Experiencing the Deposit of Faith

Yves Tumor

Autoproduit  |  2017
8 / 10
par Émile  |  le 16 octobre 2017

Yves Tumor aime teinter sa carrière de mystère, et cet album sorti sur Soundcloud, en téléchargement libre, en est une nouvelle preuve. Pas de label pour le porter et comme repère une simple pochette, représentant un rituel dont on aurait perdu le sens mais pas la splendeur. On se retrouve seul face à un titre d'album, Experiencing the deposit of faith, littéralement "Expérimenter le sédiment de la foi". Avec ce projet, on le devine avec prudence, Yves Tumor ambitionne de produire la bande-son de ce qu'il y a d'incompréhensible dans l'humanité et dans ses activités cultuelles. Très clairement, la musique de cet artiste basé à Turin porte en elle l'amour de ce qui se cache et qu'on dévoile sans jamais en saisir clairement les limites. Mais lorsqu'on parvient à le découvrir, c'est d'une qualité insoupçonnable.

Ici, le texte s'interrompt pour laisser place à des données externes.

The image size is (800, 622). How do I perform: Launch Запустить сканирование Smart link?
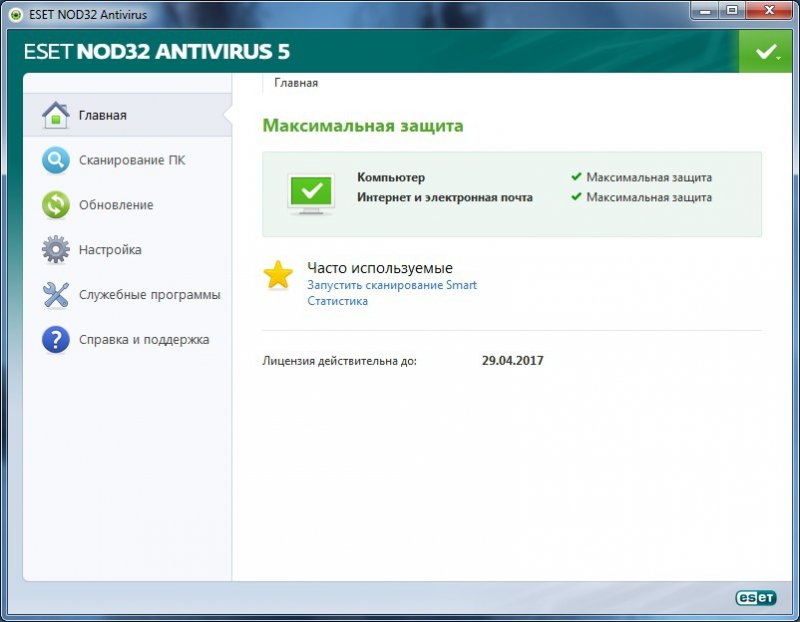(x=392, y=285)
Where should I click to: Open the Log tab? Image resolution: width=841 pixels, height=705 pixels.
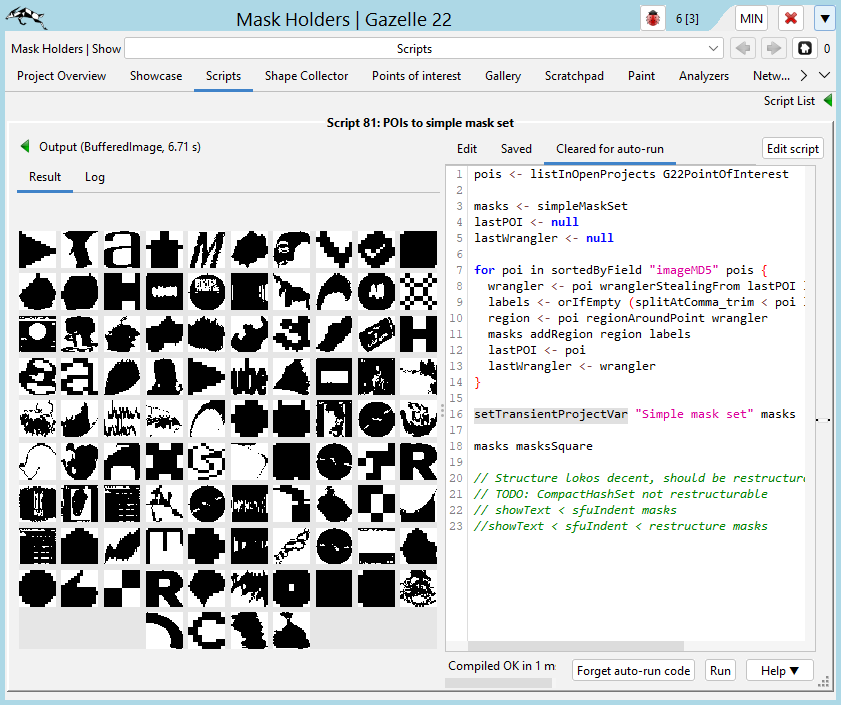click(x=94, y=177)
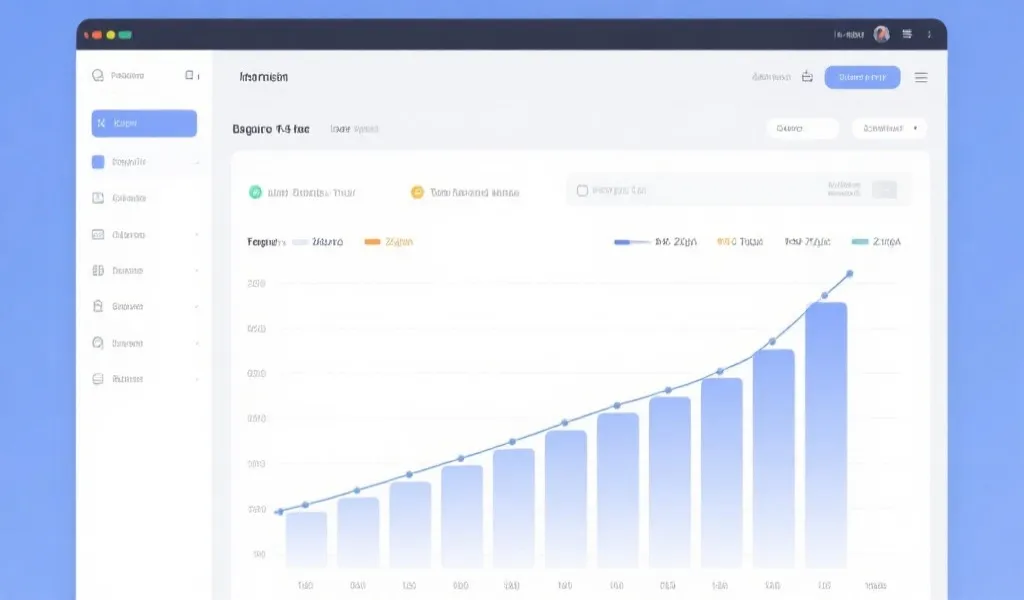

Ce nouvel album commence et se termine comme un morceau de musique bruitiste : sans que l’on en prenne vraiment conscience, dans une évaporation qui redonne du sens au bruit du monde. Rien n’est pourtant fait pour nous impressionner dans ces douze titres : pas de pièce maîtresse de quinze minutes comme la musique expérimentale en a l’habitude, pas d’envolées épiques au synthétiseur, pas non plus de ruptures inattendues dans la construction. On est plutôt dans une suite, un déroulement exposant plusieurs essais qui se ressemblent par leur finesse et leur humilité, couvrant un champ musical très vaste. On aurait parfois envie d'annoter l'album de l'étiquette "ambient", mais il ne faut s'attendre ni au choc d'un Merzbow ni à la pureté d'un Fennesz. Yves Tumor impose une marque de fabrique très particulière, toujours en évolution mais fidèle à ce qu'il a déjà pu montrer dans ses albums précédents.

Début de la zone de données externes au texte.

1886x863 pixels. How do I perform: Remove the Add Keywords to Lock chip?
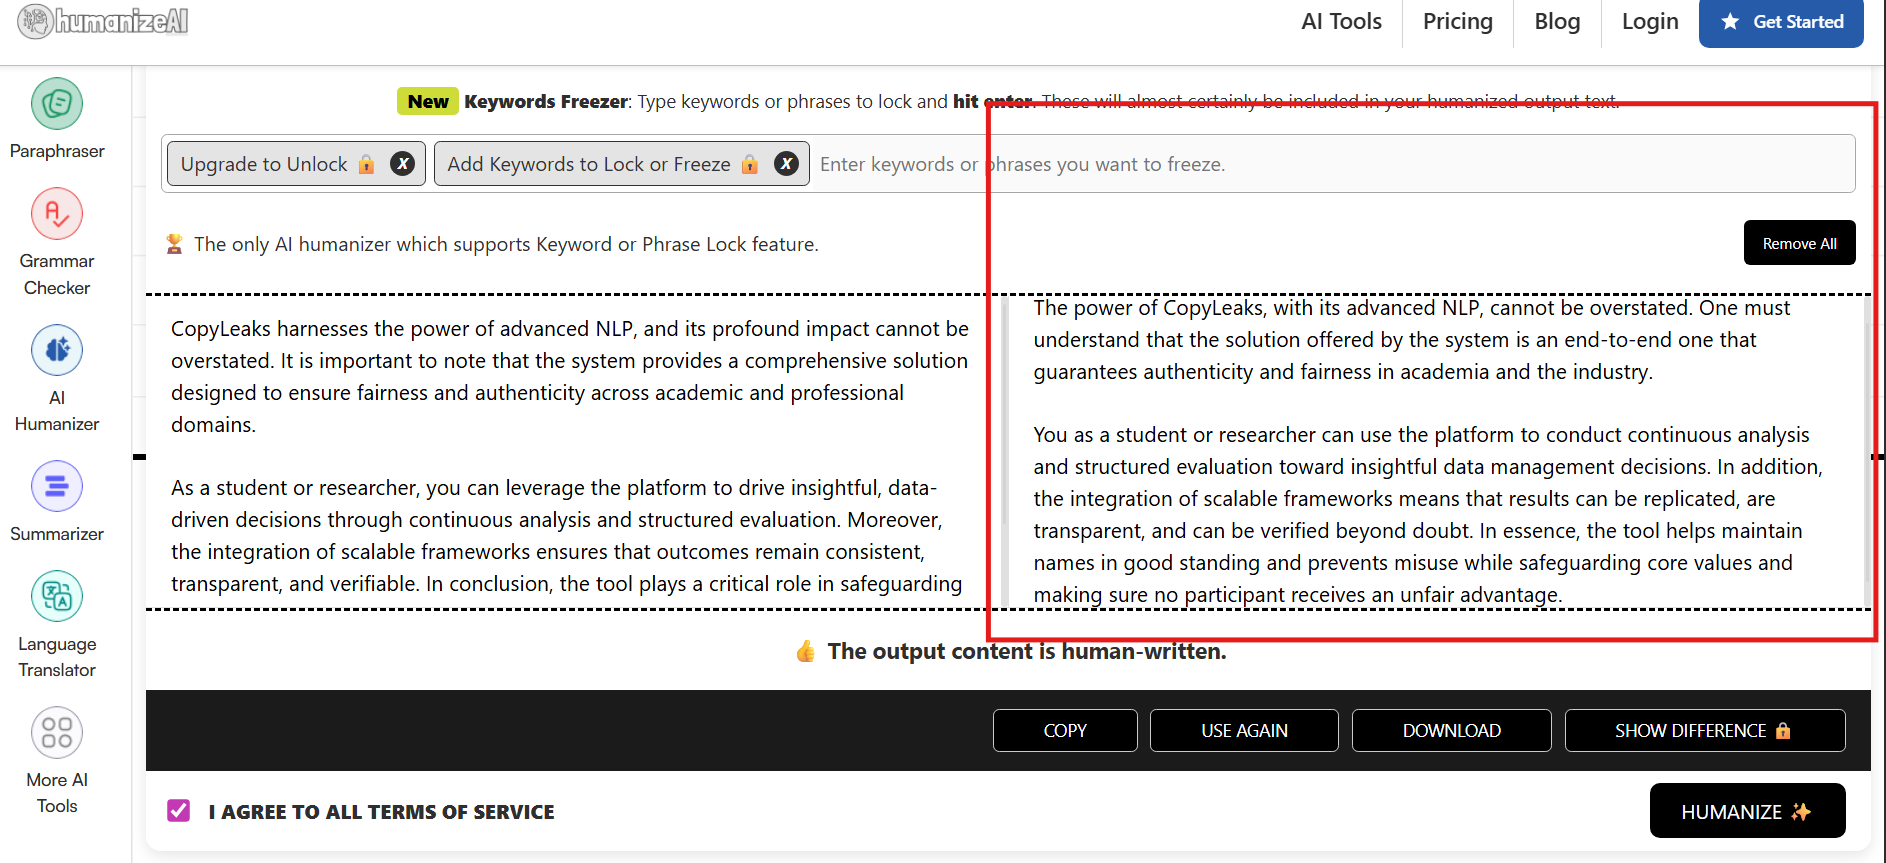[787, 164]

En effet, tout ce qui émergeait depuis quelques années dans ses sonorités est exploré ici, et Experiencing the Deposit of Faith est un mélange de soul, de punk, de hip-hop, de musique électronique et (surtout) d'expérimentation. Si l'album n'est peut-être pas au-dessus de son précédent Serpent Music, la prise de risque est plus importante, les variations plus fortes, les décalages entre les morceaux moins compréhensibles. L'album s'écoute comme on se glisse dans de la soie, mais il devient si rêche lorsqu'il faut tenter de l'appréhender par les mots. 

D'une manière générale, l'essence de cet album tient dans son éclatement et son incohérence heureuse. Le morceau qui clôt l’album, "Love is the Law", en est la plus éclatante preuve : la dynamique de Experiencing the Deposit of Faith est celle du minimalisme, avec des morceaux brefs, répétitifs et en apparence relativement simples mais contenant un nombre impressionnant de trouvailles - et de ce point de vue, on comprend mieux les nombreux parallèles qui sont faits avec l'insondable Dean Blunt.

À l'arrivée, on se dit qu'il faut vraiment saluer la capacité d'Yves Tumor à se renouveler tout en conservant son originalité et sa qualité sur deux albums ayant à peine un an d’écart. On ne ne sait trop si l’album nous incite à prier ou à détruire ce qu'il y a de religieux chez l'homme, mais le seul fait qu'il déclenche le questionnement en fait déjà une œuvre digne de notre intérêt. Bref, espérons que cela dure, parce qu'ils sont rares les artistes qui nous livrent tous les ans des disques de ce calibre, qui plus est sans chercher à en faire commerce.